DATA RECORDS:
Content starts

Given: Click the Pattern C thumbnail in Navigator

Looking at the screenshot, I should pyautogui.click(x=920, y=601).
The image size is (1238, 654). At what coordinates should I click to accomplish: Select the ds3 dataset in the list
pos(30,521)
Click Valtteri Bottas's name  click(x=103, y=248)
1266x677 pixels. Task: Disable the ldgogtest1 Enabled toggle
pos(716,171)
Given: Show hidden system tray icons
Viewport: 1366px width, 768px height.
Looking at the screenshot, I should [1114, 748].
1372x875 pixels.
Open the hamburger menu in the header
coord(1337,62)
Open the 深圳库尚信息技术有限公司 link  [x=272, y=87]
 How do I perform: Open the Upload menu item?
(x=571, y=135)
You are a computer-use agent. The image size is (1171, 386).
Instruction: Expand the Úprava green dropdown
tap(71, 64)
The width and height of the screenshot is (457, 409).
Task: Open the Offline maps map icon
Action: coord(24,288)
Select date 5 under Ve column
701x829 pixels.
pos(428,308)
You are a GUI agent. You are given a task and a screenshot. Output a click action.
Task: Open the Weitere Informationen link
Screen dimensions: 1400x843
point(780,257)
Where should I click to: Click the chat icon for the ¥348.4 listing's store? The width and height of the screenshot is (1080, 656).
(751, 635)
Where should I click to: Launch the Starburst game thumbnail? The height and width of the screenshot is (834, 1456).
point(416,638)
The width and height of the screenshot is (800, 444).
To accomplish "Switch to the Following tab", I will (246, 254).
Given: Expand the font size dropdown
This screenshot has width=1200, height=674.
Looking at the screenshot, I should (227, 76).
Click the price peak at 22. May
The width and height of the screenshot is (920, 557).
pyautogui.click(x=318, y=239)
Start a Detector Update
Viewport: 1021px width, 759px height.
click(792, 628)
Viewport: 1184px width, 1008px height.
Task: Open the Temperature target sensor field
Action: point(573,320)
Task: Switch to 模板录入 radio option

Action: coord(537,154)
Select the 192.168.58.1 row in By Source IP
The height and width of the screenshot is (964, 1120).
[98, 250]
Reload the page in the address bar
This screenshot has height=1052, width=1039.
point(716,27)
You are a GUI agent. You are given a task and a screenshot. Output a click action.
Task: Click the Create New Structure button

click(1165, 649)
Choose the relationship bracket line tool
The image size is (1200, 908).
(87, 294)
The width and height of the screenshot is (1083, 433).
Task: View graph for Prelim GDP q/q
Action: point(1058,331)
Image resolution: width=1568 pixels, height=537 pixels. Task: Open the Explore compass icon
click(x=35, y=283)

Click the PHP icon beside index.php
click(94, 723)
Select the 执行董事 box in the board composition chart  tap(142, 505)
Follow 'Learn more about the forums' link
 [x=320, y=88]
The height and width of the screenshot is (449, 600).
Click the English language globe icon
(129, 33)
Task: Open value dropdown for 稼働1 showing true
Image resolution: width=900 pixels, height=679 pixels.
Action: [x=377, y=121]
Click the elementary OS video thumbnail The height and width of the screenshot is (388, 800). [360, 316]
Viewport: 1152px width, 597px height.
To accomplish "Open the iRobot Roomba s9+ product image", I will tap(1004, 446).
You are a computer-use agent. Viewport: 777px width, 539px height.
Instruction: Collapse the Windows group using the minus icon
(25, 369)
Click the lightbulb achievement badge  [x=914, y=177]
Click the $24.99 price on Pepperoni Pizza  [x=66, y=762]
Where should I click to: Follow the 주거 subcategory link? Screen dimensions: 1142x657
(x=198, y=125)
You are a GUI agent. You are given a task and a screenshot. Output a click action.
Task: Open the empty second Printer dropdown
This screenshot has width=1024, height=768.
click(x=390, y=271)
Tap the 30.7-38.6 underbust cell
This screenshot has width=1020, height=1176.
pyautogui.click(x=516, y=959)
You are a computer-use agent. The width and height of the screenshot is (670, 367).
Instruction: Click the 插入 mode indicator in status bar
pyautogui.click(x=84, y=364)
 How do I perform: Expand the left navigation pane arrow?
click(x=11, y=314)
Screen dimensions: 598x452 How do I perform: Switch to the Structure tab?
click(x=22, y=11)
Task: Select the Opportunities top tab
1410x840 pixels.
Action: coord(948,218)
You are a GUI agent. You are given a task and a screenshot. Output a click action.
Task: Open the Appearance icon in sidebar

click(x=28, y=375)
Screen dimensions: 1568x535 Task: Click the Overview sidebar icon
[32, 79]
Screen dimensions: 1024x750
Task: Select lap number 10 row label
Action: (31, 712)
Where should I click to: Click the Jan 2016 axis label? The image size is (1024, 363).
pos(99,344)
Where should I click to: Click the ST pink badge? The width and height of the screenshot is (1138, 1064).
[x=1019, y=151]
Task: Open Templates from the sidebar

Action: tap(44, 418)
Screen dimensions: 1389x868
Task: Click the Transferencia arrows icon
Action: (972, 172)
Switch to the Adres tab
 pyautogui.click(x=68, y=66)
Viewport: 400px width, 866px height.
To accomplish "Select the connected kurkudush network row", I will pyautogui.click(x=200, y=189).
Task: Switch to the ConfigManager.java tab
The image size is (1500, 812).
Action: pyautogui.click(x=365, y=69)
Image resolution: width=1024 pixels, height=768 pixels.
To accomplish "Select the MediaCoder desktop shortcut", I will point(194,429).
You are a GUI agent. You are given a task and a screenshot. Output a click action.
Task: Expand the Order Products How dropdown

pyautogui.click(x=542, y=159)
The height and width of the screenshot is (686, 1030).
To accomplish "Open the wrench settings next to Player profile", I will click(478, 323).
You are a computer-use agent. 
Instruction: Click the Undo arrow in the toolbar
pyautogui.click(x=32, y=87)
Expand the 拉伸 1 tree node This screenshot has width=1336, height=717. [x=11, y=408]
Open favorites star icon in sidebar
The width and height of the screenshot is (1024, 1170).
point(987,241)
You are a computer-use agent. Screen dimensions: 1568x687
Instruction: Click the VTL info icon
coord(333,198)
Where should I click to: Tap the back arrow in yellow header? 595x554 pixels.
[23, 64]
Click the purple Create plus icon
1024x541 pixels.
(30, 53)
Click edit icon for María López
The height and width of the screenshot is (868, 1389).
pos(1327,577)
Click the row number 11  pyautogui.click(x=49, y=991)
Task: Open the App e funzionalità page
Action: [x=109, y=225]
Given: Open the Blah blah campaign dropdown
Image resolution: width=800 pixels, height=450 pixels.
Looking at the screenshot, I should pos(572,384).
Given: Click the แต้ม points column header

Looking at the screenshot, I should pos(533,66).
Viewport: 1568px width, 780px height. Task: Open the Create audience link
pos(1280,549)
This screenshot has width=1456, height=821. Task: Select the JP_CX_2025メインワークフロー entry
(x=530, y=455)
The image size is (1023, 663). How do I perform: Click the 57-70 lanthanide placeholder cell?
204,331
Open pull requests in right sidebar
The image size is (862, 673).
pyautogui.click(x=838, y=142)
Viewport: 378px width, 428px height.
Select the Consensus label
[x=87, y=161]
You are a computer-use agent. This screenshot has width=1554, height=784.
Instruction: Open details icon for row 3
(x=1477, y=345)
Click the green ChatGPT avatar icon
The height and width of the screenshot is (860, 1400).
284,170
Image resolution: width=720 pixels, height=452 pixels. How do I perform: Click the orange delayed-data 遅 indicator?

Content ends

WORK REQUIRED: Keeping each word as it stands, transcribe every entry.

PROBLEM SOLUTION:
Given: Click the Pattern C thumbnail in Navigator

Looking at the screenshot, I should pyautogui.click(x=920, y=601).
The image size is (1238, 654). At what coordinates should I click to accomplish: Select the ds3 dataset in the list
pos(30,521)
Click Valtteri Bottas's name  click(x=103, y=248)
1266x677 pixels. Task: Disable the ldgogtest1 Enabled toggle
pos(716,171)
Given: Show hidden system tray icons
Viewport: 1366px width, 768px height.
Looking at the screenshot, I should [1114, 748].
1372x875 pixels.
Open the hamburger menu in the header
coord(1337,62)
Open the 深圳库尚信息技术有限公司 link  [x=272, y=87]
 How do I perform: Open the Upload menu item?
(x=571, y=135)
You are a computer-use agent. The image size is (1171, 386).
Instruction: Expand the Úprava green dropdown
tap(71, 64)
The width and height of the screenshot is (457, 409).
Task: Open the Offline maps map icon
Action: coord(24,288)
Select date 5 under Ve column
701x829 pixels.
pos(428,308)
You are a GUI agent. You are given a task and a screenshot. Output a click action.
Task: Open the Weitere Informationen link
Screen dimensions: 1400x843
point(780,257)
Where should I click to: Click the chat icon for the ¥348.4 listing's store? The width and height of the screenshot is (1080, 656).
(751, 635)
Where should I click to: Launch the Starburst game thumbnail? The height and width of the screenshot is (834, 1456).
point(416,638)
The width and height of the screenshot is (800, 444).
To accomplish "Switch to the Following tab", I will (246, 254).
Given: Expand the font size dropdown
This screenshot has width=1200, height=674.
Looking at the screenshot, I should (227, 76).
Click the price peak at 22. May
The width and height of the screenshot is (920, 557).
pyautogui.click(x=318, y=239)
Start a Detector Update
Viewport: 1021px width, 759px height.
click(792, 628)
Viewport: 1184px width, 1008px height.
Task: Open the Temperature target sensor field
Action: point(573,320)
Task: Switch to 模板录入 radio option

Action: coord(537,154)
Select the 192.168.58.1 row in By Source IP
The height and width of the screenshot is (964, 1120).
[98, 250]
Reload the page in the address bar
This screenshot has height=1052, width=1039.
point(716,27)
You are a GUI agent. You are given a task and a screenshot. Output a click action.
Task: Click the Create New Structure button

click(1165, 649)
Choose the relationship bracket line tool
The image size is (1200, 908).
(87, 294)
The width and height of the screenshot is (1083, 433).
Task: View graph for Prelim GDP q/q
Action: point(1058,331)
Image resolution: width=1568 pixels, height=537 pixels. Task: Open the Explore compass icon
click(x=35, y=283)

Click the PHP icon beside index.php
click(94, 723)
Select the 执行董事 box in the board composition chart  tap(142, 505)
Follow 'Learn more about the forums' link
 [x=320, y=88]
The height and width of the screenshot is (449, 600).
Click the English language globe icon
(129, 33)
Task: Open value dropdown for 稼働1 showing true
Image resolution: width=900 pixels, height=679 pixels.
Action: [x=377, y=121]
Click the elementary OS video thumbnail The height and width of the screenshot is (388, 800). [360, 316]
Viewport: 1152px width, 597px height.
To accomplish "Open the iRobot Roomba s9+ product image", I will tap(1004, 446).
You are a computer-use agent. Viewport: 777px width, 539px height.
Instruction: Collapse the Windows group using the minus icon
(25, 369)
Click the lightbulb achievement badge  [x=914, y=177]
Click the $24.99 price on Pepperoni Pizza  [x=66, y=762]
Where should I click to: Follow the 주거 subcategory link? Screen dimensions: 1142x657
(x=198, y=125)
You are a GUI agent. You are given a task and a screenshot. Output a click action.
Task: Open the empty second Printer dropdown
This screenshot has width=1024, height=768.
click(x=390, y=271)
Tap the 30.7-38.6 underbust cell
This screenshot has width=1020, height=1176.
pyautogui.click(x=516, y=959)
You are a computer-use agent. The width and height of the screenshot is (670, 367).
Instruction: Click the 插入 mode indicator in status bar
pyautogui.click(x=84, y=364)
 How do I perform: Expand the left navigation pane arrow?
click(x=11, y=314)
Screen dimensions: 598x452 How do I perform: Switch to the Structure tab?
click(x=22, y=11)
Task: Select the Opportunities top tab
1410x840 pixels.
Action: coord(948,218)
You are a GUI agent. You are given a task and a screenshot. Output a click action.
Task: Open the Appearance icon in sidebar

click(x=28, y=375)
Screen dimensions: 1568x535 Task: Click the Overview sidebar icon
[32, 79]
Screen dimensions: 1024x750
Task: Select lap number 10 row label
Action: (31, 712)
Where should I click to: Click the Jan 2016 axis label? The image size is (1024, 363).
pos(99,344)
Where should I click to: Click the ST pink badge? The width and height of the screenshot is (1138, 1064).
[x=1019, y=151]
Task: Open Templates from the sidebar

Action: tap(44, 418)
Screen dimensions: 1389x868
Task: Click the Transferencia arrows icon
Action: (972, 172)
Switch to the Adres tab
 pyautogui.click(x=68, y=66)
Viewport: 400px width, 866px height.
To accomplish "Select the connected kurkudush network row", I will pyautogui.click(x=200, y=189).
Task: Switch to the ConfigManager.java tab
The image size is (1500, 812).
Action: pyautogui.click(x=365, y=69)
Image resolution: width=1024 pixels, height=768 pixels.
To accomplish "Select the MediaCoder desktop shortcut", I will point(194,429).
You are a GUI agent. You are given a task and a screenshot. Output a click action.
Task: Expand the Order Products How dropdown

pyautogui.click(x=542, y=159)
The height and width of the screenshot is (686, 1030).
To accomplish "Open the wrench settings next to Player profile", I will click(478, 323).
You are a computer-use agent. 
Instruction: Click the Undo arrow in the toolbar
pyautogui.click(x=32, y=87)
Expand the 拉伸 1 tree node This screenshot has width=1336, height=717. [x=11, y=408]
Open favorites star icon in sidebar
The width and height of the screenshot is (1024, 1170).
point(987,241)
You are a computer-use agent. Screen dimensions: 1568x687
Instruction: Click the VTL info icon
coord(333,198)
Where should I click to: Tap the back arrow in yellow header? 595x554 pixels.
[23, 64]
Click the purple Create plus icon
1024x541 pixels.
(30, 53)
Click edit icon for María López
The height and width of the screenshot is (868, 1389).
pos(1327,577)
Click the row number 11  pyautogui.click(x=49, y=991)
Task: Open the App e funzionalità page
Action: [x=109, y=225]
Given: Open the Blah blah campaign dropdown
Image resolution: width=800 pixels, height=450 pixels.
Looking at the screenshot, I should pos(572,384).
Given: Click the แต้ม points column header

Looking at the screenshot, I should pos(533,66).
Viewport: 1568px width, 780px height. Task: Open the Create audience link
pos(1280,549)
This screenshot has width=1456, height=821. Task: Select the JP_CX_2025メインワークフロー entry
(x=530, y=455)
The image size is (1023, 663). How do I perform: Click the 57-70 lanthanide placeholder cell?
204,331
Open pull requests in right sidebar
The image size is (862, 673).
pyautogui.click(x=838, y=142)
Viewport: 378px width, 428px height.
Select the Consensus label
[x=87, y=161]
You are a computer-use agent. This screenshot has width=1554, height=784.
Instruction: Open details icon for row 3
(x=1477, y=345)
Click the green ChatGPT avatar icon
The height and width of the screenshot is (860, 1400).
284,170
Image resolution: width=720 pixels, height=452 pixels. How do I perform: Click the orange delayed-data 遅 indicator?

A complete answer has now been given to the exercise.